NYC Divorce Attorney Explains Division of Business Assets

Video Transcript:

Carla Barone: 

Every business is different, so that can get more complicated depending on the nature of the business.

Molly Hendrickson: 

What do you need to know if you own a business and you're getting divorced? We're gonna find out right now, on this episode of Ask The Lawyer. My guest is New York City Attorney Carla Barone, and I wanna remind you that if you wanna ask Carla questions about your situation, it's easy, go to askthelawyers.com, click the button up top that says "Ask a Lawyer," or you can always call the phone number you'll see at the top of the screen. Carla, thanks for joining us today.

Carla Barone: 

Thanks for having me.

Molly Hendrickson: 

So first off, when a business owner is getting divorced, is that business part of the divorce proceeding?

Carla Barone: 

Yes, it is very much a part of the divorce proceeding in a couple of aspects. A, the spouse of the business owner, so we would call him or her the non-titled spouse, the person who's not working in the business, does have the ability to value the business to get to the portion of what is the marital portion of the business, what is the property valued at, the business valued at as a part of the marital estate, and then whether or not that that spouse has contributed to the business, either directly or indirectly, meaning financially or just through the support of the spouse who is working the business is factored into and recognized in our equitable distribution laws in New York.

Molly Hendrickson: 

So are businesses typically marital property or are they considered separate property and are these lines ever blurred?

Carla Barone: 

Yes, so if the business is part of the marital estate at the time the couple is divorcing, it is certainly considered marital property. It does get blurred because many business owners and businesses have been in existence before the marriage, so there will be a factor in the business valuation as to the non-marital portion or the separate property portion of the business, so this can get very tricky.
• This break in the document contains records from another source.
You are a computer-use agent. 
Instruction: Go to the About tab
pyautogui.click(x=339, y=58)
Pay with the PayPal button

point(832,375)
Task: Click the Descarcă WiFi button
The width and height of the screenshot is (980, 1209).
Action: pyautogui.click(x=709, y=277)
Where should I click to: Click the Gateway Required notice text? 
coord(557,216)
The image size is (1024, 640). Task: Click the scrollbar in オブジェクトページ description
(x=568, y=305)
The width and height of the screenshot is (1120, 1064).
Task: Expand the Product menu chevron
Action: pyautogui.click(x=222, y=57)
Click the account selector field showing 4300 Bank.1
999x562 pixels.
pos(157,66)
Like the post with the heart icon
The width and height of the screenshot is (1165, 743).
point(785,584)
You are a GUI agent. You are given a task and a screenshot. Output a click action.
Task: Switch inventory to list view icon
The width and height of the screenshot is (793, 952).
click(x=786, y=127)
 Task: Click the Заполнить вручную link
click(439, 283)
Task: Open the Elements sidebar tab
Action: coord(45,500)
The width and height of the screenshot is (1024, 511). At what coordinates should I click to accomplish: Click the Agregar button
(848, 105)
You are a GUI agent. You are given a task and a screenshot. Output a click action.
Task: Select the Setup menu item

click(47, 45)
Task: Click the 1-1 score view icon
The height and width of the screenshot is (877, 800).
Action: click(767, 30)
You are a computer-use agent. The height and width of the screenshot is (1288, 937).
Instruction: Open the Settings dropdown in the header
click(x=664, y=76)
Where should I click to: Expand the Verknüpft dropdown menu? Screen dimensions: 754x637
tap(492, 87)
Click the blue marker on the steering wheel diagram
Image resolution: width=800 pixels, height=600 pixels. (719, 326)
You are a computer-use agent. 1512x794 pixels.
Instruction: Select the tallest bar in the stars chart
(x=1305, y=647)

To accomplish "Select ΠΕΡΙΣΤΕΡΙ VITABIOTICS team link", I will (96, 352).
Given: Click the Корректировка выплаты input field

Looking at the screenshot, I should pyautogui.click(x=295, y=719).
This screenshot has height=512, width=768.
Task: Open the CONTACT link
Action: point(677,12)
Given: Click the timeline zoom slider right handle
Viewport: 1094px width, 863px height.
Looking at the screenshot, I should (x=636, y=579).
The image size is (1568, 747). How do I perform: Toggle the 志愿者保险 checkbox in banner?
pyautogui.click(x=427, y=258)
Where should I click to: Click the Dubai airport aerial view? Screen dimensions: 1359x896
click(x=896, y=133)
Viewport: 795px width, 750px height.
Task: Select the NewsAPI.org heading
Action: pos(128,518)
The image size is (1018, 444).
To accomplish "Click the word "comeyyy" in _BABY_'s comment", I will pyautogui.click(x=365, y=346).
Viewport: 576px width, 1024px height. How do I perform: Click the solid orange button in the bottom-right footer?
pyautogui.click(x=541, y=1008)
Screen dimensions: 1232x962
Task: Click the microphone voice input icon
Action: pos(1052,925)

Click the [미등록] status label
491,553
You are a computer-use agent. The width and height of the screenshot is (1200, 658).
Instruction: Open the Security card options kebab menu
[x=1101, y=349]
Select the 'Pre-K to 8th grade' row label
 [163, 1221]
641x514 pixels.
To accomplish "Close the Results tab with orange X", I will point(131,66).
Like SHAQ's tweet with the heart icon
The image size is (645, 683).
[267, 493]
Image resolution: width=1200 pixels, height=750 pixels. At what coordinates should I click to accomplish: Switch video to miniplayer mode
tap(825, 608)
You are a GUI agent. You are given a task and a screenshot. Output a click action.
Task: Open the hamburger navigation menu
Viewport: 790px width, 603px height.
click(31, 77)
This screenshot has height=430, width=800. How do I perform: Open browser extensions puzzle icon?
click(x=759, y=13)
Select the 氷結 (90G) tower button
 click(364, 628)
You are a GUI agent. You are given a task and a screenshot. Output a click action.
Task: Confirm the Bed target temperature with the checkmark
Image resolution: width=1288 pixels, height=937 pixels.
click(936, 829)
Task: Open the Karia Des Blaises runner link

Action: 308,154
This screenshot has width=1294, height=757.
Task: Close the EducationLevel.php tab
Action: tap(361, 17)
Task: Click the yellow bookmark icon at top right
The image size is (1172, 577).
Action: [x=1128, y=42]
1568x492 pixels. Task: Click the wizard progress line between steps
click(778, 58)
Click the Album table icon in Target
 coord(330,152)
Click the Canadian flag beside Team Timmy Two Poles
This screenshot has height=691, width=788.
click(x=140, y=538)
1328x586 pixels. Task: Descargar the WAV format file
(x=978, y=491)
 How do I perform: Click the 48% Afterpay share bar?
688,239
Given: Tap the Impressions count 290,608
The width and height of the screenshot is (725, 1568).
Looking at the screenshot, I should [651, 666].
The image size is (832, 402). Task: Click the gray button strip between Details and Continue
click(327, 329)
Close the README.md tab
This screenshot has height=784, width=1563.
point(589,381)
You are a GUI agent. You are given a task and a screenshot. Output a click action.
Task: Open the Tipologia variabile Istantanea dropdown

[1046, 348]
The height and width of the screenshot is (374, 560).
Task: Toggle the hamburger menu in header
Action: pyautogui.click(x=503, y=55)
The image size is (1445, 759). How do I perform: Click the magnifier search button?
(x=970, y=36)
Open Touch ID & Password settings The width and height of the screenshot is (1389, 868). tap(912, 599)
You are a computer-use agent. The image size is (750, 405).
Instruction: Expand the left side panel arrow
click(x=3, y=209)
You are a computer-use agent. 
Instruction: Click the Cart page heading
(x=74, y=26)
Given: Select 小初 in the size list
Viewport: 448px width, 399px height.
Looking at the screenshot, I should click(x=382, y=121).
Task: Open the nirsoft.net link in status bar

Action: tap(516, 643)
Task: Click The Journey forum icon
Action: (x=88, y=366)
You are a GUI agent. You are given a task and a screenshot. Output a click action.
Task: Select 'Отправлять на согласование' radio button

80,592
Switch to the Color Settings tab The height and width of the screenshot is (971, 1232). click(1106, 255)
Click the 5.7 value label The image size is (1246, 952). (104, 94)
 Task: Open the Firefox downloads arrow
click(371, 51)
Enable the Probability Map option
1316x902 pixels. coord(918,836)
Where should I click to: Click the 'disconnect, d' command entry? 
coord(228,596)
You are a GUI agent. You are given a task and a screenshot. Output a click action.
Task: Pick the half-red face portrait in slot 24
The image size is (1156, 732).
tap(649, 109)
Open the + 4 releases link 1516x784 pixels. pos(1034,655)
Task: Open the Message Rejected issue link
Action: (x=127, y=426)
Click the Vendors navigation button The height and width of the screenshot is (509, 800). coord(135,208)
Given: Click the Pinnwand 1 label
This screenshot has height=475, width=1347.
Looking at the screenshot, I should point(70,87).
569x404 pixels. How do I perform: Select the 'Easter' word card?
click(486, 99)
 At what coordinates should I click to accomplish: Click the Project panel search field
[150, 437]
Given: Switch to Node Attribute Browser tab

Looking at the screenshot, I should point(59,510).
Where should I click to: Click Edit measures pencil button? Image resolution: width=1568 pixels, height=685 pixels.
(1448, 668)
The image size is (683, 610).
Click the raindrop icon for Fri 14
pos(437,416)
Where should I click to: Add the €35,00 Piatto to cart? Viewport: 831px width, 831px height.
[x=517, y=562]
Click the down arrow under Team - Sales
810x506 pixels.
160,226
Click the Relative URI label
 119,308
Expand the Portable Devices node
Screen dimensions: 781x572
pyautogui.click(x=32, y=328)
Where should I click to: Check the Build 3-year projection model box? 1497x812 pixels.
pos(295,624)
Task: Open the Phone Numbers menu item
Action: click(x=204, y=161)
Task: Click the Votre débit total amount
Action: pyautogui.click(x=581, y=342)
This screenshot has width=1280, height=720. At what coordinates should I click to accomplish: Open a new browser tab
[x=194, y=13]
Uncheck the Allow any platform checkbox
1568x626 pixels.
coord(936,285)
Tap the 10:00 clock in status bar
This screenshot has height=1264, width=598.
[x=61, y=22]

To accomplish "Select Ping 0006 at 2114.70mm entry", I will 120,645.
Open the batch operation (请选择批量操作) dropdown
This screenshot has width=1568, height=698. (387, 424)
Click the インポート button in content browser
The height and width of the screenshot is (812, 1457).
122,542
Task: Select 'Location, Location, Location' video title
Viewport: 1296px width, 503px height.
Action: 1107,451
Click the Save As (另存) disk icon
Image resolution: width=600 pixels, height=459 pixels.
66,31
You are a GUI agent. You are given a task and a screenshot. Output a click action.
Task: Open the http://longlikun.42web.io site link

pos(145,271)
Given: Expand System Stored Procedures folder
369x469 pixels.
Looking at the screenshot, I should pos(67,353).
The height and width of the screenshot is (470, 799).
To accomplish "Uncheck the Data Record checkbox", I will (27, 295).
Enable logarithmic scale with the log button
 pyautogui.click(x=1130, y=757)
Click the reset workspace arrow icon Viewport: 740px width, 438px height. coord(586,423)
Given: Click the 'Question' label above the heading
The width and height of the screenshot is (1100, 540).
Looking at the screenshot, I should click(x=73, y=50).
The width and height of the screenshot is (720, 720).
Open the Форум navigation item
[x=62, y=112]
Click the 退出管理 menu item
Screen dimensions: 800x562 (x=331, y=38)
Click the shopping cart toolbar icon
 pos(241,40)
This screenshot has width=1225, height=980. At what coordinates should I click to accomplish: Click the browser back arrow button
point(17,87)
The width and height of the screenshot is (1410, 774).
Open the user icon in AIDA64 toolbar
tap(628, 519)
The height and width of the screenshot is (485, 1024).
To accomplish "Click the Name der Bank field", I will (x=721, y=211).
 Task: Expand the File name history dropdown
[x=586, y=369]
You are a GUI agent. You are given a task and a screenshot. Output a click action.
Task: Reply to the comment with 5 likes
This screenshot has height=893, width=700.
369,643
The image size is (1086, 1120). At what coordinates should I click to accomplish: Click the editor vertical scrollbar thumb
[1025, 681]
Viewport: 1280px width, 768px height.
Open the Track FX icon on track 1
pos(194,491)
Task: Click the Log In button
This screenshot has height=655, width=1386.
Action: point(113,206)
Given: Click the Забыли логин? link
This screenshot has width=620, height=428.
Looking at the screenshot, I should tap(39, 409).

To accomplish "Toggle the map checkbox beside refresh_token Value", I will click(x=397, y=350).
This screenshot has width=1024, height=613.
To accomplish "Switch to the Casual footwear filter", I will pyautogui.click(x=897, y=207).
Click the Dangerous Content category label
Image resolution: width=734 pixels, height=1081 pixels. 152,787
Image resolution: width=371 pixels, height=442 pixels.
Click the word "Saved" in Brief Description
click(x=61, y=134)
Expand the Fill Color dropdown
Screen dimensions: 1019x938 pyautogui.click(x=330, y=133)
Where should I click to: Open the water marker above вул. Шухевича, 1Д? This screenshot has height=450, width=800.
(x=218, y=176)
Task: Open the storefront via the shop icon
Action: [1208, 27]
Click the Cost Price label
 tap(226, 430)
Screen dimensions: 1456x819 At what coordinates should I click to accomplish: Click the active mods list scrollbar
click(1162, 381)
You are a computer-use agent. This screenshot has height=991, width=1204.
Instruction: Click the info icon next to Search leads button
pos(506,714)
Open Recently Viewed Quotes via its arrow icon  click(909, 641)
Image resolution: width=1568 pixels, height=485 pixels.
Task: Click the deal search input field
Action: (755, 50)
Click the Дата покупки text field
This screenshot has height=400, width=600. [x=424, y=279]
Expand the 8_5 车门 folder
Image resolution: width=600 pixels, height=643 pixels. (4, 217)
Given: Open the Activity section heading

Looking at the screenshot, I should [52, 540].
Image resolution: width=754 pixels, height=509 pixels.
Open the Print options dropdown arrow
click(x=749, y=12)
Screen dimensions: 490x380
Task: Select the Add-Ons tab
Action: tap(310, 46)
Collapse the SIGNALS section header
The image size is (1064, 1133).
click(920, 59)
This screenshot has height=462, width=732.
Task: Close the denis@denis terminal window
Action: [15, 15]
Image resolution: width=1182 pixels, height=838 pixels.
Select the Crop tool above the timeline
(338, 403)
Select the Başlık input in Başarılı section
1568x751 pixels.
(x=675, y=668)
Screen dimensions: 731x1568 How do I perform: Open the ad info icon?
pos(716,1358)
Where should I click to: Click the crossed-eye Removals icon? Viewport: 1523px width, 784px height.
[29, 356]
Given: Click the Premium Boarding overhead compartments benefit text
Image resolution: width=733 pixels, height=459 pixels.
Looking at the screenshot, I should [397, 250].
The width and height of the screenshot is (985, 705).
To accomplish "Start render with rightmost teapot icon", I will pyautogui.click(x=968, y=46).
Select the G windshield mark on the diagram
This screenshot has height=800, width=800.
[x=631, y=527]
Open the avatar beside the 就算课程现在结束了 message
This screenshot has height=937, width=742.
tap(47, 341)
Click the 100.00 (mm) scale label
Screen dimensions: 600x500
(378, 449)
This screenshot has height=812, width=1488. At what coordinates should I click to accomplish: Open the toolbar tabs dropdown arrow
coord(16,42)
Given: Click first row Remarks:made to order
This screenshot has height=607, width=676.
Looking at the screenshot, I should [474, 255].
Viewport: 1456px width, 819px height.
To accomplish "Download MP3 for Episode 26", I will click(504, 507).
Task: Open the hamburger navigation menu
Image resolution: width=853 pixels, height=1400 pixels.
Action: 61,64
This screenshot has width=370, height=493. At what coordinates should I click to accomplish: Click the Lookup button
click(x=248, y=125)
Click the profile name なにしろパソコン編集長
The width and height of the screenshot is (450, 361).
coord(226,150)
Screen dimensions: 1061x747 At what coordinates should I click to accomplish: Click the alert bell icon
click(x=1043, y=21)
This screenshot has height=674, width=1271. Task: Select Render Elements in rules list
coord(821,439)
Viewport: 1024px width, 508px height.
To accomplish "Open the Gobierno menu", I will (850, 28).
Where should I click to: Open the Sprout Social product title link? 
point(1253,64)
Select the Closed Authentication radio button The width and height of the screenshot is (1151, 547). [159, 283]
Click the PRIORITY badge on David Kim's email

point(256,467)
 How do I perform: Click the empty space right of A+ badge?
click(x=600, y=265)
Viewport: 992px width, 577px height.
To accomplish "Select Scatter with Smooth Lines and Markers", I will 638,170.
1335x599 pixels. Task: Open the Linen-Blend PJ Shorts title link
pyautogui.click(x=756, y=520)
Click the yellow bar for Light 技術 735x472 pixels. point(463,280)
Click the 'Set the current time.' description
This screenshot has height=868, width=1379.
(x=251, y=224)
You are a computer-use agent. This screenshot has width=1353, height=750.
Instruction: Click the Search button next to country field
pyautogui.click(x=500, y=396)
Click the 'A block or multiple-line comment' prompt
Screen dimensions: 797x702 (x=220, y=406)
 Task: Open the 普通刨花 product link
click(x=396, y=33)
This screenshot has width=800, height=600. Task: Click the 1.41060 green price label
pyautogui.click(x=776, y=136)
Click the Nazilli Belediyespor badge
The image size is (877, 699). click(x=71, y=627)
A business evaluator who is equipped to value the business for equitable distribution purposes, is an expert witness that will be needed to be retained in the case to do the proper valuation and apportionment as to marital and non-marital and of course, every business is different, so that can get more complicated depending on the nature of the business.

Molly Hendrickson: 

And how do you actually divide a business during a divorce? Does one person have to buy out the other person, or are there other ways to divide it up?

Carla Barone: 

That's a really great question. In terms of implementing that, courts will not dismantle the business or force a sale of a business that is somebody's certainly, income source and asset. What generally happens is the business owner who has been working in the business all the years of the marriage will continue to do so, and there will be a percentage share that's allocated to the spouse as his or her equitable interest in the property and that will be accomplished either by a buyout, a direct cash payment, cash, check or otherwise, or it will be accomplished with an offset of other assets, perhaps there's a home, and if the home and the portion of the business that the spouse is getting are sort of equivalent, there could be an offset. There are many factors that go into that, taxes and otherwise that needs to be considered when you're offsetting assets, but that's another way that it's done, but the courts will not compel a sale of a proprietary interest in a business.

Molly Hendrickson: 

So you don't actually have to have necessarily the cash and buy the other person out, but when you're determining the worth of a business, how do you determine the value of a business?

Carla Barone: 

While there are a number... So what we as divorce practitioners do is we won't attribute value ourselves, we're not expert in that area. What the law firms will do is agree upon or have a court appoint a forensic business valuation expert to do that. And so we will choose somebody known in the community to take on that work, they'll generally look at five or more years of the books and records and consider all kinds of things, considering how the business operates, its sources of income and revenue, profits, percentage of profit, growth over the year, and there are many valuation methods. Depending on the nature of the business, a valuation method will be chosen by the expert and analyzed, and we will as practitioners be provided with a comprehensive report as to the value.

Molly Hendrickson: 

Can you talk a little bit about what a closely held business is, and does that classification make a difference when determining the worth of a business?

Carla Barone: 

It can. Closely held business is usually considered business where shareholders or partners are in the same family, where there's been a family-run business, things of that nature, and those, there are certain factors that the valuation expert could take into consideration in a closely-held business, and the way various expenses and revenues are dealt with in that context. So yes, when a business valuation expert is taking the case for valuation purposes, they will ask questions regarding the nature of the make-up of the business structure.

Molly Hendrickson: 

Carla, great information today. Always nice to talk to you. Thank you so much for joining us.

Carla Barone: 

Thank you.

Molly Hendrickson: 

And that's gonna do it for this episode of Ask The Lawyer. My guest has been lawyer Carla Barone. And if you want to ask Carla questions about your situation, go to askthelawyers.com, click the button at the top of the page that says, "Ask a Lawyer," and it'll walk you through the very simple process. Thanks for watching, I'm Molly Hendrickson for Ask The Lawyers.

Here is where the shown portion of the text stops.